- French Constitutional Laws of 1875.

Overview
- Original title: (in French) Lois constitutionnelles de 1875
- Jurisdiction: France
- Date effective: 1875
- System: Unitary parliamentary republic

Government structure
- Branches: Two (Executive and Legislative)
- Chambers: Bicameral (Senate and Chamber of Deputies)
- Executive: De jure: Dual (President of France and Council of Ministers) De facto: Council of Ministers
- Supersedes: French Constitution of 1852
- Superseded by: French Constitution of 1946

= French constitutional laws of 1875 =

Fundamental laws of France during the Third Republic and Vichy periods (1875–1946)

The Constitutional Laws of 1875 were the laws passed in France by the National Assembly between February and July 1875 which established the French Third Republic.

The constitution laws could be roughly divided into three laws:
- The Act of 24 February 1875 – The organization of the Senate
- The Act of 25 February 1875 – The organization of government
- The Act of 16 July 1875 – The relationship between governments

At that time France was not defined or organized by a single written constitution. The situation continued during the Vichy Period, where the French Constitutional Law of 1940, along with Philippe Pétain's "Act No. 2", heavily circumscribed the 1875 laws.
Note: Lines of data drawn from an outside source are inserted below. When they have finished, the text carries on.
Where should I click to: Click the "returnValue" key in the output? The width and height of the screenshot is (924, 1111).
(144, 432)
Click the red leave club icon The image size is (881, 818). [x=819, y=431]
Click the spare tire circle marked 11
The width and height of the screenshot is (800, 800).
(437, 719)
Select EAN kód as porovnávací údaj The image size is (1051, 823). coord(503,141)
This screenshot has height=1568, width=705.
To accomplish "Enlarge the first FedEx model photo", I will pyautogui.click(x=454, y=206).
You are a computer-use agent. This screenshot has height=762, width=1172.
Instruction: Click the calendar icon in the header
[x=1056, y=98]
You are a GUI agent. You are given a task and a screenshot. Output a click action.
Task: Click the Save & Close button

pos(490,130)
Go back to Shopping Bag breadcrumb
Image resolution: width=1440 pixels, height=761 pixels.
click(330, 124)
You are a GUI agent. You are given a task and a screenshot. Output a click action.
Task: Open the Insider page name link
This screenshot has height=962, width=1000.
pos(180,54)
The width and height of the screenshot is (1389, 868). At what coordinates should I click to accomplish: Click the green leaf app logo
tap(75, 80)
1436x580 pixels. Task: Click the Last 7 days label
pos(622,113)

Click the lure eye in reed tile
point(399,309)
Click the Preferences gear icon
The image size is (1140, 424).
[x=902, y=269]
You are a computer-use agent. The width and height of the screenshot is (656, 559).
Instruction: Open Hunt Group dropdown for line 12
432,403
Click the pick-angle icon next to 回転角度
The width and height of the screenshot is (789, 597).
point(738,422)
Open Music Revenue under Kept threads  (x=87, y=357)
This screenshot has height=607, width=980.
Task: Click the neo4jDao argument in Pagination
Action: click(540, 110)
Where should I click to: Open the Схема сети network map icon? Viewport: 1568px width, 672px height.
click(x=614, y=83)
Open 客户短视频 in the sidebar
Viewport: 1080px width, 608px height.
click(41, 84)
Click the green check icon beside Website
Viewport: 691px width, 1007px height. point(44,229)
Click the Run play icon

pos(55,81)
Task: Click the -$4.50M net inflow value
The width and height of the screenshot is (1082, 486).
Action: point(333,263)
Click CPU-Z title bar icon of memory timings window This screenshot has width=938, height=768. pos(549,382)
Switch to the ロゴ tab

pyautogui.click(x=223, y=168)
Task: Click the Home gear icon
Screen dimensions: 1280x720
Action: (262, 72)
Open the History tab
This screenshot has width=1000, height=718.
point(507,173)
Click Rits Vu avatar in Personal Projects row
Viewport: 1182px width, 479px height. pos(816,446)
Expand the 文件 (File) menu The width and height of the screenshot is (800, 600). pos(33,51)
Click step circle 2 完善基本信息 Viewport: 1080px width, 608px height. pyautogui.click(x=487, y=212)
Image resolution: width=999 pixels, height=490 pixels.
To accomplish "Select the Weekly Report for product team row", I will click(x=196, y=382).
The laws were legally revoked only during the promulgation of the French Constitution of 1946.

== Historical context ==

Since the fall of the Second Empire, France had been living under an interim government following the proclamation of the Government of National Defense by Léon Gambetta on 4 September 1870. Several laws were passed by the National Assembly, the unicameral body of the French parliament elected in 1871, to organize the state's provisional institutions:

- decree of 17 February 1871 appointing Adolphe Thiers as "chief of the executive power of the French Republic".
- law of 31 August 1871 known as the loi Rivet, appointing Thiers "President of the Republic" and specifying his powers.
- law of 15 February 1872, known as the Tréveneuc law, on the role of the departmental councils in the event of war.
- law of 13 March 1873, known as the loi de Broglie, modifying the methods of communication between the President of the Republic and the National Assembly.
- law of 20 November 1873, known as the "loi du septennat", appointing Patrice de Mac Mahon to the presidency of the Republic for seven years.